*Dataset records*.
★ ★ ★ ★ ★ ★ ★

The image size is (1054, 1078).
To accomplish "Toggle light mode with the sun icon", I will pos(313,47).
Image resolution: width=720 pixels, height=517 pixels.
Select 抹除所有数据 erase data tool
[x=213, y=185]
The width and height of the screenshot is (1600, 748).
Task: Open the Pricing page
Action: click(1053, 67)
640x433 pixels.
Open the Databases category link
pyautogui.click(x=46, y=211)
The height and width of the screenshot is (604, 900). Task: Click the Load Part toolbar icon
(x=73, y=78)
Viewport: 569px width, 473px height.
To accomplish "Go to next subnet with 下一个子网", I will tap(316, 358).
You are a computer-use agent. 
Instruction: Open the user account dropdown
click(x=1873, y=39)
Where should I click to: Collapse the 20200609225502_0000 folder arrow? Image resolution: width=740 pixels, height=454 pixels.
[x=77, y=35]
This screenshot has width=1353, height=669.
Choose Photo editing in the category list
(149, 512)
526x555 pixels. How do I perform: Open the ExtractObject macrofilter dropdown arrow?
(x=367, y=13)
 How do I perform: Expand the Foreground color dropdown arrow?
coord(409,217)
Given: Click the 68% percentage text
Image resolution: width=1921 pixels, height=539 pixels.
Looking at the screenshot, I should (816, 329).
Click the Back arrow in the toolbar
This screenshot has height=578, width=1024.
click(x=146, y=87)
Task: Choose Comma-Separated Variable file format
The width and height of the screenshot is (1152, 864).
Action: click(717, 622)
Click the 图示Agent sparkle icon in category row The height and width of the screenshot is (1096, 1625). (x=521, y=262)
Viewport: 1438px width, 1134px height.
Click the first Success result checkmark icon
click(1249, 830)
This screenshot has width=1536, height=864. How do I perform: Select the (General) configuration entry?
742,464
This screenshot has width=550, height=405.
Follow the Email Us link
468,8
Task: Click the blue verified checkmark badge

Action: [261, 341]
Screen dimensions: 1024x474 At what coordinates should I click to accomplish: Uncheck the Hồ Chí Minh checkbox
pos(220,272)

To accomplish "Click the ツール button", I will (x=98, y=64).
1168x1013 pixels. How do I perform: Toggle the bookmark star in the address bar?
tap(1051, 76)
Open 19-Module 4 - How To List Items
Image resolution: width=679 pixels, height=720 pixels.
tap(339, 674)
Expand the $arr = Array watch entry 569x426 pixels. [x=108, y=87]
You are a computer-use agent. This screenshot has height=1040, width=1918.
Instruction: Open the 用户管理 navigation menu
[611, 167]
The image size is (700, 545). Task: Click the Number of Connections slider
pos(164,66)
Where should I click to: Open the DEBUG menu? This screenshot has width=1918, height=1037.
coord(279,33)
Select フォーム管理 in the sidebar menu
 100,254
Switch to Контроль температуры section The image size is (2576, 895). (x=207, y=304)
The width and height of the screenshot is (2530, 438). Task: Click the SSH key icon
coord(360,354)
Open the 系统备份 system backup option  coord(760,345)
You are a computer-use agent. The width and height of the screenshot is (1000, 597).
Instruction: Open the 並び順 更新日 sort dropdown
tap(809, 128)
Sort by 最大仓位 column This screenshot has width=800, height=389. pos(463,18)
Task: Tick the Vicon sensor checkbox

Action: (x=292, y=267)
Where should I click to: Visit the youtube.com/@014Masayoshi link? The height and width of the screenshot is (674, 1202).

★ ★ ★ ★ ★ ★ ★

*What is expected*. Every line above should be duplicated exactly as it stands.

*Written response*.
The image size is (1054, 1078).
To accomplish "Toggle light mode with the sun icon", I will pos(313,47).
Image resolution: width=720 pixels, height=517 pixels.
Select 抹除所有数据 erase data tool
[x=213, y=185]
The width and height of the screenshot is (1600, 748).
Task: Open the Pricing page
Action: click(1053, 67)
640x433 pixels.
Open the Databases category link
pyautogui.click(x=46, y=211)
The height and width of the screenshot is (604, 900). Task: Click the Load Part toolbar icon
(x=73, y=78)
Viewport: 569px width, 473px height.
To accomplish "Go to next subnet with 下一个子网", I will tap(316, 358).
You are a computer-use agent. 
Instruction: Open the user account dropdown
click(x=1873, y=39)
Where should I click to: Collapse the 20200609225502_0000 folder arrow? Image resolution: width=740 pixels, height=454 pixels.
[x=77, y=35]
This screenshot has width=1353, height=669.
Choose Photo editing in the category list
(149, 512)
526x555 pixels. How do I perform: Open the ExtractObject macrofilter dropdown arrow?
(x=367, y=13)
 How do I perform: Expand the Foreground color dropdown arrow?
coord(409,217)
Given: Click the 68% percentage text
Image resolution: width=1921 pixels, height=539 pixels.
Looking at the screenshot, I should (816, 329).
Click the Back arrow in the toolbar
This screenshot has height=578, width=1024.
click(x=146, y=87)
Task: Choose Comma-Separated Variable file format
The width and height of the screenshot is (1152, 864).
Action: click(717, 622)
Click the 图示Agent sparkle icon in category row The height and width of the screenshot is (1096, 1625). (x=521, y=262)
Viewport: 1438px width, 1134px height.
Click the first Success result checkmark icon
click(1249, 830)
This screenshot has width=1536, height=864. How do I perform: Select the (General) configuration entry?
742,464
This screenshot has width=550, height=405.
Follow the Email Us link
468,8
Task: Click the blue verified checkmark badge

Action: [261, 341]
Screen dimensions: 1024x474 At what coordinates should I click to accomplish: Uncheck the Hồ Chí Minh checkbox
pos(220,272)

To accomplish "Click the ツール button", I will (x=98, y=64).
1168x1013 pixels. How do I perform: Toggle the bookmark star in the address bar?
tap(1051, 76)
Open 19-Module 4 - How To List Items
Image resolution: width=679 pixels, height=720 pixels.
tap(339, 674)
Expand the $arr = Array watch entry 569x426 pixels. [x=108, y=87]
You are a computer-use agent. This screenshot has height=1040, width=1918.
Instruction: Open the 用户管理 navigation menu
[611, 167]
The image size is (700, 545). Task: Click the Number of Connections slider
pos(164,66)
Where should I click to: Open the DEBUG menu? This screenshot has width=1918, height=1037.
coord(279,33)
Select フォーム管理 in the sidebar menu
 100,254
Switch to Контроль температуры section The image size is (2576, 895). (x=207, y=304)
The width and height of the screenshot is (2530, 438). Task: Click the SSH key icon
coord(360,354)
Open the 系统备份 system backup option  coord(760,345)
You are a computer-use agent. The width and height of the screenshot is (1000, 597).
Instruction: Open the 並び順 更新日 sort dropdown
tap(809, 128)
Sort by 最大仓位 column This screenshot has width=800, height=389. pos(463,18)
Task: Tick the Vicon sensor checkbox

Action: (x=292, y=267)
Where should I click to: Visit the youtube.com/@014Masayoshi link? The height and width of the screenshot is (674, 1202).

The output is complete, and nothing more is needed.